“He pretty much gave in to whatever they asked for,” said Res, who was a Trump Organization vice president at the time and involved with the efforts on the Upper West Side. “He was going broke. He really had nothing to bargain with. He caved. And he shouldn’t have—he should have tried. But he lost his nerve.”
She granted: “You know, it’s easy for me to sit here and judge, because it wasn’t my future—it wasn’t my potential bankruptcy. But he hedged his bets. He wasn’t going to take a chance on going bankrupt. I can understand. There was so much at stake for him.”
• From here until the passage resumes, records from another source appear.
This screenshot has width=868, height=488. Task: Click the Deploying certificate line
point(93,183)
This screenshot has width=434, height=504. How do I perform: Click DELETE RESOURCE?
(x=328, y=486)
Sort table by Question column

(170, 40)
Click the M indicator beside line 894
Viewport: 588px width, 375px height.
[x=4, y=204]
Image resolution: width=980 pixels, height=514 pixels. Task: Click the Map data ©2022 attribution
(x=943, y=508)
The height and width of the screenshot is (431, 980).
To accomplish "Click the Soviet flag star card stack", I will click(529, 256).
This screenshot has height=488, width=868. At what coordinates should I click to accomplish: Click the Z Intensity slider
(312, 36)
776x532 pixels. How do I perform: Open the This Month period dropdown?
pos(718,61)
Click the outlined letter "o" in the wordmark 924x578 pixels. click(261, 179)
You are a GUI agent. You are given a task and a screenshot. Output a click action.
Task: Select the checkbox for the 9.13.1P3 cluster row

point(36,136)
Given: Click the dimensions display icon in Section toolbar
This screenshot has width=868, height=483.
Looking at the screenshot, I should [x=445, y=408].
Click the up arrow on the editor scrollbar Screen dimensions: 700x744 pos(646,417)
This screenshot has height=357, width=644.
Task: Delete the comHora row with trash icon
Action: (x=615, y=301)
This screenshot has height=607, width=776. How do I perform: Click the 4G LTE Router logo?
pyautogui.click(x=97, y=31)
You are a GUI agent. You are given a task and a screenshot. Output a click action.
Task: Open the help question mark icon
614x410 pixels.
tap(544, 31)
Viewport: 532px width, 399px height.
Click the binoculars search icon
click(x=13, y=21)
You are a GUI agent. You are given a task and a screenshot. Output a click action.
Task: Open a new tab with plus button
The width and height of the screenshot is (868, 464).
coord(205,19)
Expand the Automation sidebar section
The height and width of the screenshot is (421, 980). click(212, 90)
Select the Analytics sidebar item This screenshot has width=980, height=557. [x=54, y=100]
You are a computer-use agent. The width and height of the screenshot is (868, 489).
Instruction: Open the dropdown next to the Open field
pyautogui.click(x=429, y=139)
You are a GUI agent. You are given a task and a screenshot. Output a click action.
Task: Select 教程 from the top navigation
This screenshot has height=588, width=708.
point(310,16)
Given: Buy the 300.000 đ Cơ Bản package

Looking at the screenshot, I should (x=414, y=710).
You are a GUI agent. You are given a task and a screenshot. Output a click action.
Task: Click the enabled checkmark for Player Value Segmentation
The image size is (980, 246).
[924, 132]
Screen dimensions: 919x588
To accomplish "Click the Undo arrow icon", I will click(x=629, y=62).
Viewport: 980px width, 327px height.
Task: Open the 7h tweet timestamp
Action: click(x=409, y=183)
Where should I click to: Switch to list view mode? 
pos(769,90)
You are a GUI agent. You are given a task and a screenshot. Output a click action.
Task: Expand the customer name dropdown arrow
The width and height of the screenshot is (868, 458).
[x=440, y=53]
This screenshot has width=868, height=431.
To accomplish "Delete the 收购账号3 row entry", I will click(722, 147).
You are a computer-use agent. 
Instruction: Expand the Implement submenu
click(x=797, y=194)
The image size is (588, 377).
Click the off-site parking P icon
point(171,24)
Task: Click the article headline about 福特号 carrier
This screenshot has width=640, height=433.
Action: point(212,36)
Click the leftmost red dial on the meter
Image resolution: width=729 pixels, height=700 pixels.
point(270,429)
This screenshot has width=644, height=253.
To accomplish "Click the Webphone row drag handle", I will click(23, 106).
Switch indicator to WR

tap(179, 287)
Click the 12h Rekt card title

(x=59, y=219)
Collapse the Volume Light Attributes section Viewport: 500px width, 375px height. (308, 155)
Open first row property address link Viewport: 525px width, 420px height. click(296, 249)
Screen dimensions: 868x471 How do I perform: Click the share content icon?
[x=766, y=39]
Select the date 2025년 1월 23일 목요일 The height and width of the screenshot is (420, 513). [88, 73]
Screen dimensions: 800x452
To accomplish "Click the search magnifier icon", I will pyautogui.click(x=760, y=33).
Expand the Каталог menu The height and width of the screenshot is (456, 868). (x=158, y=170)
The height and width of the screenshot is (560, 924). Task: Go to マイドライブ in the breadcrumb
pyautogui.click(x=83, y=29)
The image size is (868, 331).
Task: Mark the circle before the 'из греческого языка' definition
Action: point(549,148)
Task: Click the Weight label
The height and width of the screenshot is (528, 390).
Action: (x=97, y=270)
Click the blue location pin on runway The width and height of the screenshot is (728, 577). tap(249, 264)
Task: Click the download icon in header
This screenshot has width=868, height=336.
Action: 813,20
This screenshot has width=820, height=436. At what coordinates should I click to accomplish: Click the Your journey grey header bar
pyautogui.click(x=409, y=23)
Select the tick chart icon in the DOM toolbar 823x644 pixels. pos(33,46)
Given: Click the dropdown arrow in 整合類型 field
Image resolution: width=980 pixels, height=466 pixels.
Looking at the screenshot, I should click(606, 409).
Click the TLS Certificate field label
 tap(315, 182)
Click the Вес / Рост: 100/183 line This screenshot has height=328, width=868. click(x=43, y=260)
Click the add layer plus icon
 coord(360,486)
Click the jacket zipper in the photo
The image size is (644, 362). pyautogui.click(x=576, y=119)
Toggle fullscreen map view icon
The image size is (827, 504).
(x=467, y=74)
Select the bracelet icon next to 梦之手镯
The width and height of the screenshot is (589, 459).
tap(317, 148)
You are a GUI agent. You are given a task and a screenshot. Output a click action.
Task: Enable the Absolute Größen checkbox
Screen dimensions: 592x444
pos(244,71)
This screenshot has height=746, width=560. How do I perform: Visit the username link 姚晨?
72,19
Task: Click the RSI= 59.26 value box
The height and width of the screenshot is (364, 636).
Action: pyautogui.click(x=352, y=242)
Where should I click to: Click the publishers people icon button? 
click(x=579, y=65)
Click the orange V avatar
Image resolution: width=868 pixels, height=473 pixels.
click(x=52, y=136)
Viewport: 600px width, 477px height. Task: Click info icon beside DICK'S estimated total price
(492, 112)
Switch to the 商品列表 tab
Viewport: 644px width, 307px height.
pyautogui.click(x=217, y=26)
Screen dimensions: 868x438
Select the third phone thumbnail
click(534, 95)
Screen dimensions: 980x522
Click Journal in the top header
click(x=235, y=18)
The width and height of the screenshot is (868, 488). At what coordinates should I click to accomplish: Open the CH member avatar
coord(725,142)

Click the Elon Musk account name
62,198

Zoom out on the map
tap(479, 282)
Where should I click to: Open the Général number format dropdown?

Looking back, 1990 represents a significant shift in Trump’s approach: There would be no more long-term, multiparty, Commodore-to-Grand Hyatt scenarios. Trump Tower would remain the apex of his deal-making acumen. There were still some good moves—his sale of his majority stake on the Upper West Side to Hong Kong businessmen in 1994 and his bargain-basement acquisition of 40 Wall Street in 1995 proved to be critical money-makers as he clawed his way out of the hole he had created—but Trump’s post-‘90 negotiations increasingly were for comparatively uncomplicated branding and licensing agreements, in which others did the harder legal work while he put his name on labels and made promotional appearances.“ Most of the deals that he did from that point forward,” Latz, the author of The Real Trump Deal, told me, “were relatively straightforward, simple, zero-sum deals.”